THE need for viligance when transporting livestock was reinforced during a “Fit to load?” webinar hosted by Cattle Council of Australia and Beef Central on Friday.
The hour-long webinar attracted almost 220 industry stakeholders from all states and territories. Readers can access a recorded version of the webinar to replay at their leisure, by clicking here.
The underlying message from a number of speakers was, “If in doubt, leave it out,” – or a variation on that theme: “If in doubt, check it out.”
The impact of drought currently sweeping a large expanse of eastern Australia only amplified responsibilities when transporting stock, the audience heard.
Transport high welfare focus for consumers
Meat & Livestock Australia’s program manager for industry sustainability framework, Pip Band, told the seminar that it was very clear from both consumer research and direct consultation with stakeholders as part of the Beef Sustainability Framework project that a key concern for consumers, customers and other stakeholders was that animals are transported safely, and with a focus on animal welfare.
“It’s an issue that consumers feel quite connected with,” she said, “and they feel it is something that they can ‘vote with their wallets’ over, if they don’t think animals are being transported domestically as well as they should be.”
“Maintaining that community trust around transportation is something that all industry stakeholders are keen to protect,” she said.
Fit to Load guide under review
A review of the industry’s Fit to Load guide was currently underway, Ms Band said.
The national guide, last updated in 2012, was originally developed to help producers, livestock carriers, agents and buyers to determine the suitability of livestock for transport, in accordance with requirements under the Australian Animal Welfare Standards for the land transport of animals.
“Where we are up to in that process is that key stakeholder groups including industry, retailers, welfare groups and others have been invited to provide written submissions,” Ms Band said.
“MLA has established a working group to review those submissions, and the next steps from there will depend in the content and nature of materials received from those interest groups.”
If stakeholders were advocating for minimal or no changes to the guide, then the working group would simply finalise those minor modifications and seek industry approval. However, if significant changes to the guide are requested, those changes will be considered by an expert panel to determine their benefit to industry and outcomes, for inclusion in the document.
Ms Band said from early feedback from stakeholders, there was little real appetite for wholescale change to the guide. “People appear to be really happy with the guide in its current form, and its likely to be only a few minor changes.”
The current version had been ‘hugely successful,’ she said.
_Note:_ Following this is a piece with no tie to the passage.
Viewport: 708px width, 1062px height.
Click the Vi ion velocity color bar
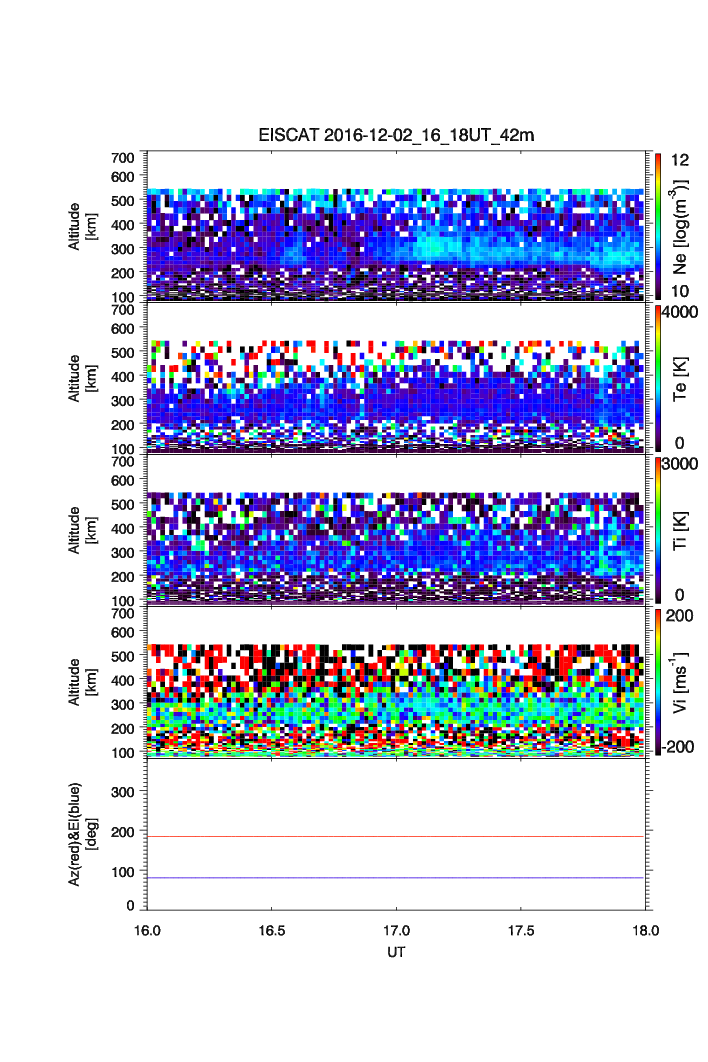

“It’s actually the most requested publication that MLA has ever produced, with 60,000 copies currently in circulation. It’s incredibly well supported by all sectors of the industry, from transporters, retailers, on farm, through to animal welfare groups.”
It was hoped that the updated guide would be completed before the end of this year.
Producers face range of decisions
Livestock Biosecurity Network’s biosecurity and extension manager Rachael O’Brien told the webinar there were a range of situations where a producer might have an animal in the yards that was not fit to load.
“Sometimes an animal can go through the yards without being noticed. People processing cattle working on one particular side might miss a beast that has an injury on the other side, until it is at the point of going on the truck. Animals can sometimes be injured in the yards themselves – it’s unfortunate, but it does happen – and its important to build capacity so people know what to do when those situations arise.”
Another common topic of discussion was producers who were unsure whether a particular beast was, or was not fit to load.
“The guides (both the CCA’s combined version, and the MLA and Livecorp versions) are a great little resource to have in the Toyota dashboard, to have a look at while people are in the yards,” Ms O’Brien said.
“It’s important to understand that we all have different perspectives of what is, and isn’t fit to load. Something that somebody – eve an experienced producer – could have a look at, and allow through, may be different from what somebody else at the other end may judge.”
Another aspect raised by Ms O’Brien was that feedback was not always forthcoming from destinations, if an animal arrived injured, and it could be unclear whether the injury happened during the journey itself or beforehand.
“But it really is important for producers to understand what these decisions can do to their business, and reputation – as well as the bigger picture industry-wide reputation, as well,” she said.
So what can producers do if they find themselves in a situation with an injured animal?
“We really cannot stress enough how important it is that that animal is not loaded. If there is any doubt in your mind that that animal should not go on the truck, leave it out,” Ms O’Brien said.
With regard to what happens to the animal afterwards, if it was injured quite badly it may need euthensasia, or treatment, allowing the animal to heal before transport at some future time, or even getting a vet to visit and make an assessment.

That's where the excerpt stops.